会社が用意する福利厚生のメニューは独身寮、自己啓発の支援、社内託児施設などさまざまだ。豊富な福利厚生のメニューを設けることの目的は、社員の日ごろの労働をねぎらうだけでなく、前述の通り、優秀な人材を獲得する際のアピールポイントとして活用することがある。そしてこのことは、正社員に限った話ではない。
非正規で働く人も対象
会社の福利厚生は、正社員はもちろんのこと、同じ職場で働いているパートタイマー、有期雇用の労働者、派遣労働者も利用できる。正確には「正社員と業務内容が変わらない非正規雇用の労働者」が利用可能だ。
この背景には、2020年4月1日に施行となった改正「パートタイム・有期雇用労働法」と、改正「労働者派遣法」がある。事業者には、正社員と非正規雇用の社員が「同一労働」なら、「同一賃金」で応えるだけでなく、福利厚生などの待遇も同一にしなければならない義務があるのだ。
メニューとコストの課題
働く者にとって、充実した福利厚生はそこに勤務するうえでの大きな魅力であることは確かだ。しかし、世の中の価値観の変化に伴い、福利厚生の位置づけも変わってきた。特に顕著なのが、福利厚生メニューとコストに対する課題が露呈してきたことだろう。
福利厚生メニューの課題
会社が直面している福利厚生に関する問題としてよく挙げられるのが、福利厚生をめぐる労使のギャップだ。昔の一流企業の福利厚生メニューの代表格といえば、社宅・寮、保養所、社員旅行などがあった。かつてはこういう福利厚生の有無が採用に有利に働いたが、時代とともに変わってしまった。
仕事から帰宅しても周囲は同じ会社の人ばかりという「社宅・寮」は、結婚したとたん、配偶者から敬遠される。安価に使える「保養所」は素晴らしいが、海水浴場やスキー場近辺以外の利用率は年々低下傾向にあるそうだ。また、会社が費用負担する「慰安旅行」などは、若い世代を中心に敬遠される傾向にある。
福利厚生コストの課題
次の課題はコスト圧縮だ。会社が特に圧縮したいと考えているのは社宅や寮、保養所など不動産がらみの施設。特に保養所については、直営の場合で年間2000~3000万円の管理コストが必要といわれている。社員の利用率が低下している状況で、高額な管理コストが必要な保養所を維持する意味があるのかについて、疑問を感じる会社が増えてきている。
こういった背景から、福利厚生メニューを大幅に見直し、廃止されたメニューにかかっていた費用を成果貢献給などとして社員に還元するという改革を実行した会社もある。会社側は既存の福利厚生メニューの見直しを進め、会社と社員の双方に有意義なメニューを拡充すると同時に、それ以外のメニューは撤廃するという方向に動いている。

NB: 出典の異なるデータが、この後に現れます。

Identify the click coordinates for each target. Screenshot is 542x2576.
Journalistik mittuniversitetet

前述の経団連 「第64回 福利厚生費調査結果報告」 での福利厚生費の推移グラフを見ると、法定福利厚生費が上昇しているが、これは福利厚生メニューを拡充した結果ではない。実際は、健康保険・介護保険などの社会保険料の負担が増加し、その結果として法定福利厚生費が上昇したとみるべきだろう。なぜなら、経団連の調査での法定福利厚生費の内容は以下となっているからだ。

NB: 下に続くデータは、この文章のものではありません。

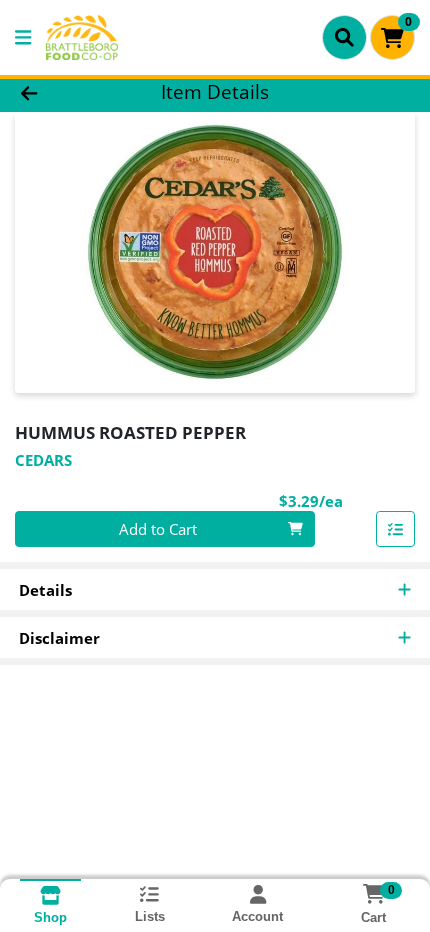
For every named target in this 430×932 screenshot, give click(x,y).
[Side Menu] (23, 37)
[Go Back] (65, 92)
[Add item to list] (396, 529)
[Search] (344, 37)
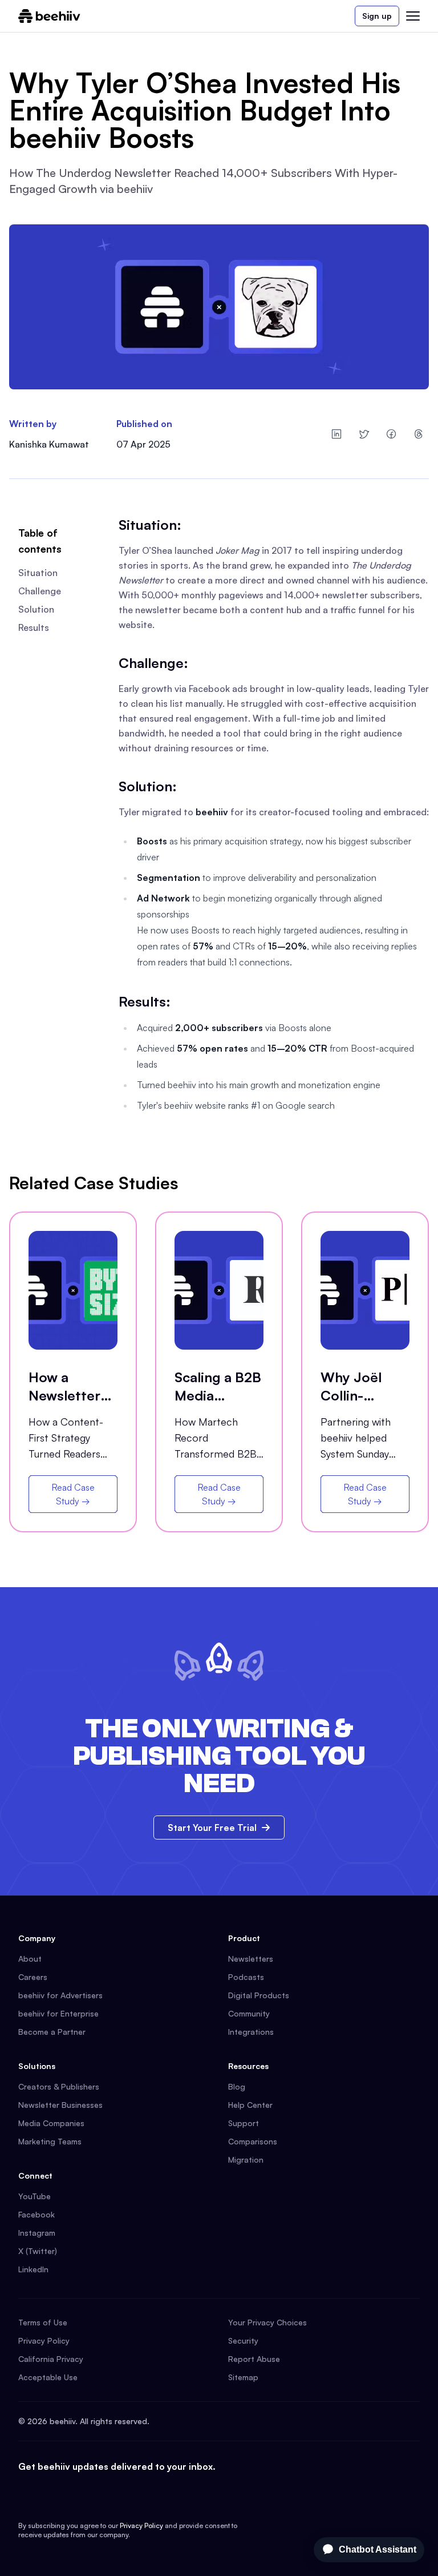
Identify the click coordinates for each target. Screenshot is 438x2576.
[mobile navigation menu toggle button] (413, 16)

同じ調査では「法定外」福利厚生費についての最近の状況も分析されている。以下がその結果だ、
法定外福利厚生費の約半分を占めるのは「住宅関連」。次いで、給食・財産形成・保険・育児サポートなどを含む「ライフサポート」となっている。
このコラムでは「福利厚生代行」の部分をテーマにした。福利厚生代行サービス費とは、福利厚生の運営を外部に委託する際の費用であり、企業が単独で福利厚生に取り組むよりも低コストで、充実した福利厚生のメニューを整備することが可能だ。
福利厚生の2つの課題であるメニューとコストについて解決策を提案するのが、この部分を代行する「福利厚生アウトソーシング企業」だ。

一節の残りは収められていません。